WHAT TO DO:
Using the data below, return word for word every line from the one holding "Відгуки (0) (392, 1040)" down to the one holding "ExtraBrood (123, 1143)". Leave pictures out.

MATERIAL TO PROCESS:
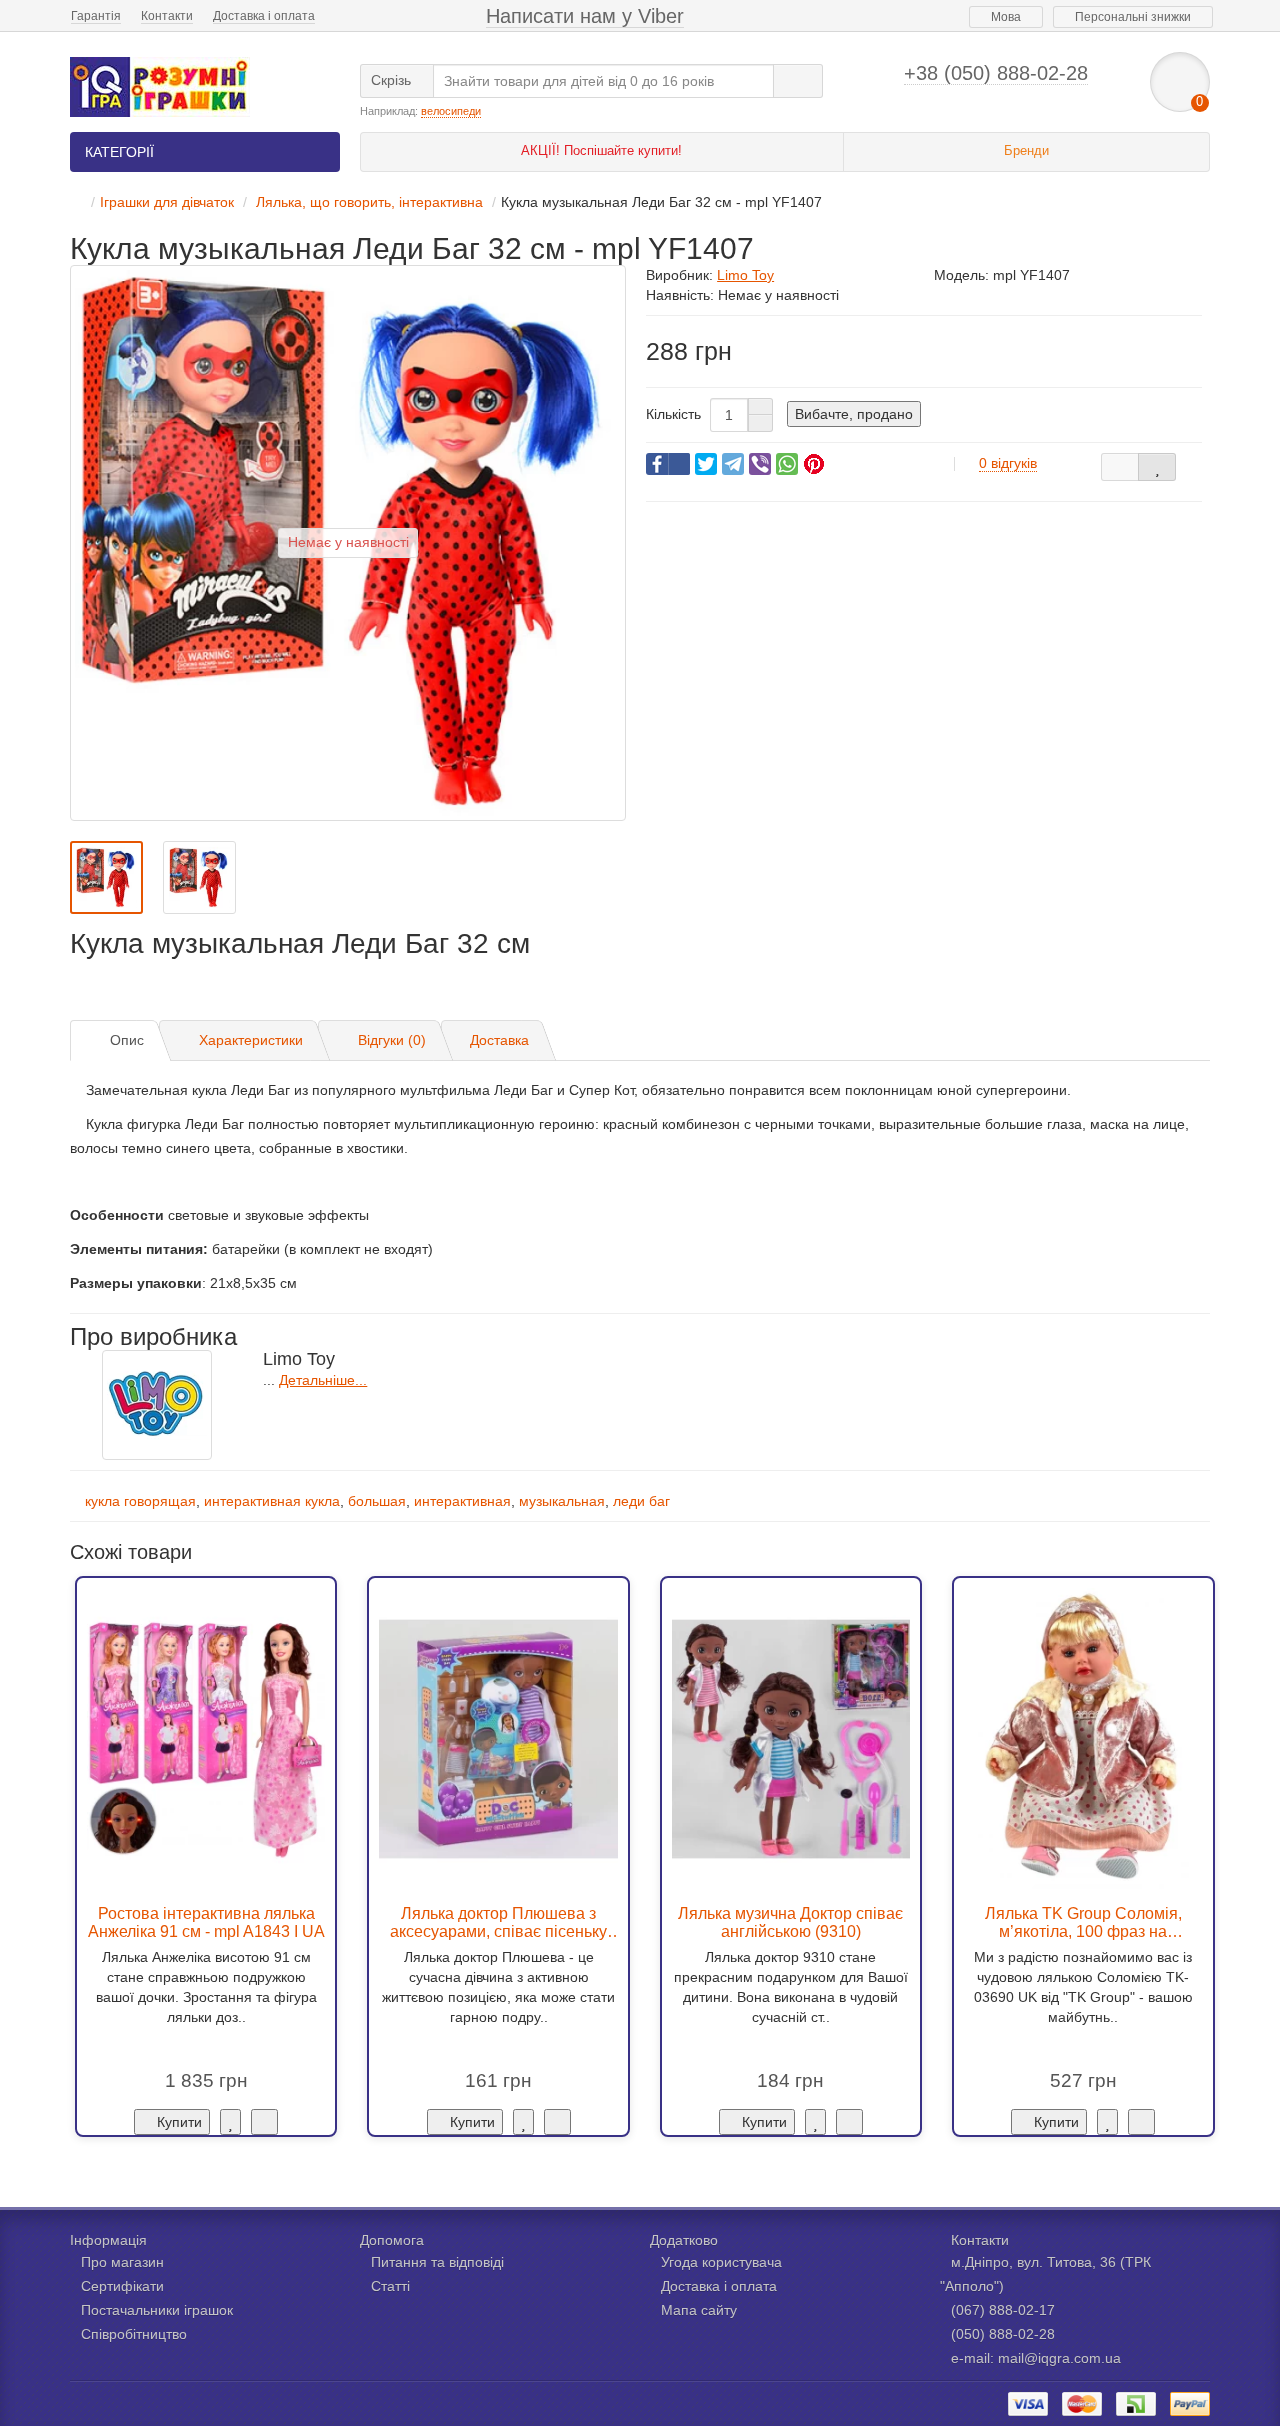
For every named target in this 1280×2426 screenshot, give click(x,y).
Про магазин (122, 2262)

==

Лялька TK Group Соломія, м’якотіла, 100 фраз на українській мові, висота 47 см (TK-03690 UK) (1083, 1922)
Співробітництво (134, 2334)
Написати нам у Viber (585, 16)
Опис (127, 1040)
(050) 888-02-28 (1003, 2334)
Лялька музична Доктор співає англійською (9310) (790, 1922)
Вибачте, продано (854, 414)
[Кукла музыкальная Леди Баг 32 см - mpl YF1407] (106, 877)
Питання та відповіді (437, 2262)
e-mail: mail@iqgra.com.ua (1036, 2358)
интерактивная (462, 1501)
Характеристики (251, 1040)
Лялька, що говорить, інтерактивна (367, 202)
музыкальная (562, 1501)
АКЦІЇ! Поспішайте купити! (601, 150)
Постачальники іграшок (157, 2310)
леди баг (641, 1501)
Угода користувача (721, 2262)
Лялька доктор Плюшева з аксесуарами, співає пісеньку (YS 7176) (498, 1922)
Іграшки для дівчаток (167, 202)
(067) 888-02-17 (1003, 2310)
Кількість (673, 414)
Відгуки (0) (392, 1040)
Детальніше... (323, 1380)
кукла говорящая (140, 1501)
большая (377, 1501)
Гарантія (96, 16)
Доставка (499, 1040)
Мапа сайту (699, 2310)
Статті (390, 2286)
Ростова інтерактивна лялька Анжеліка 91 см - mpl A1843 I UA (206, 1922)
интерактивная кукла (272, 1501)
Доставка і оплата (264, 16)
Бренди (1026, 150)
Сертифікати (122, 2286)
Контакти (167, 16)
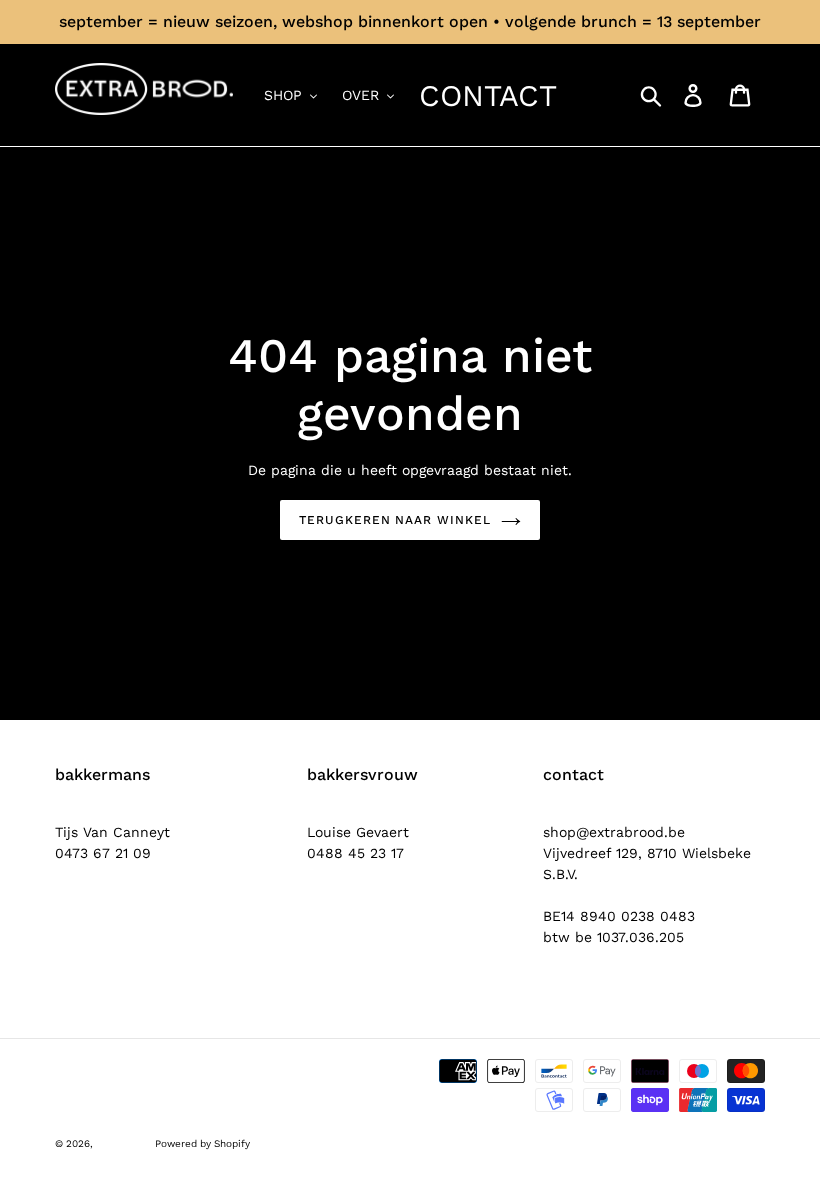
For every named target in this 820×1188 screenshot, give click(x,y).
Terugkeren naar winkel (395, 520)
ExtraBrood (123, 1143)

ANSWER:
Відгуки (0) (392, 1040)
Детальніше... (323, 1380)
кукла говорящая (140, 1501)
большая (377, 1501)
Гарантія (96, 16)
Доставка (499, 1040)
Мапа сайту (699, 2310)
Статті (390, 2286)
Ростова інтерактивна лялька Анжеліка 91 см - mpl A1843 I UA (206, 1922)
интерактивная кукла (272, 1501)
Доставка і оплата (264, 16)
Бренди (1026, 150)
Сертифікати (122, 2286)
Контакти (167, 16)
For every named target in this 820×1188 screenshot, give click(x,y).
Terugkeren naar winkel (395, 520)
ExtraBrood (123, 1143)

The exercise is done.